- [EXERCISE DESCRIPTION]
Nothing outside the stretch is wanted. Repeat exactly the lines of the listing below from the one that contains "Our Offerings (37, 91)" through the one that contains "भूमि पेडनेकर बनीं वर्ल्ड इकोनॉमिक फोरम (64, 94)", both ends included.

- [DATA FOR ANALYSIS]
::::
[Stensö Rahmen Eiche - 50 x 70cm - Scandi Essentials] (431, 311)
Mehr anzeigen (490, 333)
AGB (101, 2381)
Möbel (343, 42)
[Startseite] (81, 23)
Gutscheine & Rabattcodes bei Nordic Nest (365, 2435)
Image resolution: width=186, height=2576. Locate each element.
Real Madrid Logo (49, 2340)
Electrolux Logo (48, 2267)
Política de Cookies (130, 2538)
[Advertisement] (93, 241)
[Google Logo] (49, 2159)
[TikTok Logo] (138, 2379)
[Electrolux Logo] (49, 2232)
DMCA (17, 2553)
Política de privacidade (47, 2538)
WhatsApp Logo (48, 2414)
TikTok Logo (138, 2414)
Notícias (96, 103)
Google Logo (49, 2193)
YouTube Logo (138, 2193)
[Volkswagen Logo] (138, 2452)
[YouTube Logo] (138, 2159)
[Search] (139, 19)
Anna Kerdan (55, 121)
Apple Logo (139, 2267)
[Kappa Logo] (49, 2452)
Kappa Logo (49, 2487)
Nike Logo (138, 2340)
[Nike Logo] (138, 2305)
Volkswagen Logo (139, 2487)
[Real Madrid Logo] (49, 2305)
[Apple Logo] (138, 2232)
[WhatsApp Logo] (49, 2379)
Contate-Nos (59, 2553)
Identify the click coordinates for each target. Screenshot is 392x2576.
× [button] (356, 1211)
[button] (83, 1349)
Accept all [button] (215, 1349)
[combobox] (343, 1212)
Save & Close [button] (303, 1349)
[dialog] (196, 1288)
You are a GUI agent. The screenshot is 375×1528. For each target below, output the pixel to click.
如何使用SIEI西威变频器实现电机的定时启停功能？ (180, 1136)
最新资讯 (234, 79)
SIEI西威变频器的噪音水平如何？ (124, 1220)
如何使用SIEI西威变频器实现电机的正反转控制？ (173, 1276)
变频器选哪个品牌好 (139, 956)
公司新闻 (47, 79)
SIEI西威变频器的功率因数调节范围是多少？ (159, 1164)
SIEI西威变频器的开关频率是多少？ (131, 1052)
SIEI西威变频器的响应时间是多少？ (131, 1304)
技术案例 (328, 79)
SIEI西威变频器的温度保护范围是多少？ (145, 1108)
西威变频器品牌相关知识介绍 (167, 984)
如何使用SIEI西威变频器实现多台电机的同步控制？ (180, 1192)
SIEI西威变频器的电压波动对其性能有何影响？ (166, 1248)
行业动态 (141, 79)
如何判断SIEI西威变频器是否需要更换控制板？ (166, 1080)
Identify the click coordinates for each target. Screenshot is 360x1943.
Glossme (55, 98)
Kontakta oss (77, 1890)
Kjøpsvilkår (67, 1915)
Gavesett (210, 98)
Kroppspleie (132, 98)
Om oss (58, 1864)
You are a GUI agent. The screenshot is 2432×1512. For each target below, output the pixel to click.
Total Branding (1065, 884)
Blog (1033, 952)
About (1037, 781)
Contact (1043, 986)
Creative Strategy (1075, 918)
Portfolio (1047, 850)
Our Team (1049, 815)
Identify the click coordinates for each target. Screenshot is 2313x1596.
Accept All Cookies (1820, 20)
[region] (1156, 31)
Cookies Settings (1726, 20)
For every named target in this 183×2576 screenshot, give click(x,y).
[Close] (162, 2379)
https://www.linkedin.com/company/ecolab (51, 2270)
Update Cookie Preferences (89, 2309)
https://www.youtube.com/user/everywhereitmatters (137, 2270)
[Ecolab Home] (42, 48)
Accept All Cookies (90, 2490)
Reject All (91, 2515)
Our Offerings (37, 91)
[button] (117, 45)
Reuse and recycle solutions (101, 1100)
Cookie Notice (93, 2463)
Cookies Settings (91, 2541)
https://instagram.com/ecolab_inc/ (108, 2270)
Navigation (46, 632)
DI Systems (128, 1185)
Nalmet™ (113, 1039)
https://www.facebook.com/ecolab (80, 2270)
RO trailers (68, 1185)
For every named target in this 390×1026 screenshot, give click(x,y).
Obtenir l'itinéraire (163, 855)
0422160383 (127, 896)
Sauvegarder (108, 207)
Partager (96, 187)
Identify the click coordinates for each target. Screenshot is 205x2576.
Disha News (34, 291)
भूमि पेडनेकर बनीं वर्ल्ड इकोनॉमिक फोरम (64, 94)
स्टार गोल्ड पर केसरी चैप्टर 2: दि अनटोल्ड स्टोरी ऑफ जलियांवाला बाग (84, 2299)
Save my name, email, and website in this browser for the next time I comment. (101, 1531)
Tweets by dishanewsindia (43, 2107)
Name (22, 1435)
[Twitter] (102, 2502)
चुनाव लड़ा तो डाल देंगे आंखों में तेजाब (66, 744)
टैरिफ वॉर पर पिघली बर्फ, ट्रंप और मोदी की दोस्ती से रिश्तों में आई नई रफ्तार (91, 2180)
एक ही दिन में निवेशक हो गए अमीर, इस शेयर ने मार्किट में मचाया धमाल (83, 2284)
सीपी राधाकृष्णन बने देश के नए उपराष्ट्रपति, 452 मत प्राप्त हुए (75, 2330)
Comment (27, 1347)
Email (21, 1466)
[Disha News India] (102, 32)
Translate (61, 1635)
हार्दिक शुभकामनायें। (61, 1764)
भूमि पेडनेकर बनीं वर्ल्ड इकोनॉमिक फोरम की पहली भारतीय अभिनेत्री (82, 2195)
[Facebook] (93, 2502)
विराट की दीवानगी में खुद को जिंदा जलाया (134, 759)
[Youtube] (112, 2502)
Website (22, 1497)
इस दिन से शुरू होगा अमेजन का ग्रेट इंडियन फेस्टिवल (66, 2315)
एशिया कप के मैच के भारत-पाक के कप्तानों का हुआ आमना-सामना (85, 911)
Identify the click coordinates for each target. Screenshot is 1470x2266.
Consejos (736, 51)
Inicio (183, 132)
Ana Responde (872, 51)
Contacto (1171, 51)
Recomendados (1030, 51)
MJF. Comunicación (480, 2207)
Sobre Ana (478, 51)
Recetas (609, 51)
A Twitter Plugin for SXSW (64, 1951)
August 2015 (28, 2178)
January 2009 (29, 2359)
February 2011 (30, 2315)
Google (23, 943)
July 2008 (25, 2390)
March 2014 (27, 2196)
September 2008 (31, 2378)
::::
- [EXERCISE ANSWER]
Our Offerings (37, 91)
[button] (117, 45)
Reuse and recycle solutions (101, 1100)
Cookie Notice (93, 2463)
Cookies Settings (91, 2541)
https://instagram.com/ecolab_inc/ (108, 2270)
Navigation (46, 632)
DI Systems (128, 1185)
Nalmet™ (113, 1039)
https://www.facebook.com/ecolab (80, 2270)
RO trailers (68, 1185)
For every named target in this 390×1026 screenshot, give click(x,y).
Obtenir l'itinéraire (163, 855)
0422160383 (127, 896)
Sauvegarder (108, 207)
Partager (96, 187)
Identify the click coordinates for each target. Screenshot is 205x2576.
Disha News (34, 291)
भूमि पेडनेकर बनीं वर्ल्ड इकोनॉमिक फोरम (64, 94)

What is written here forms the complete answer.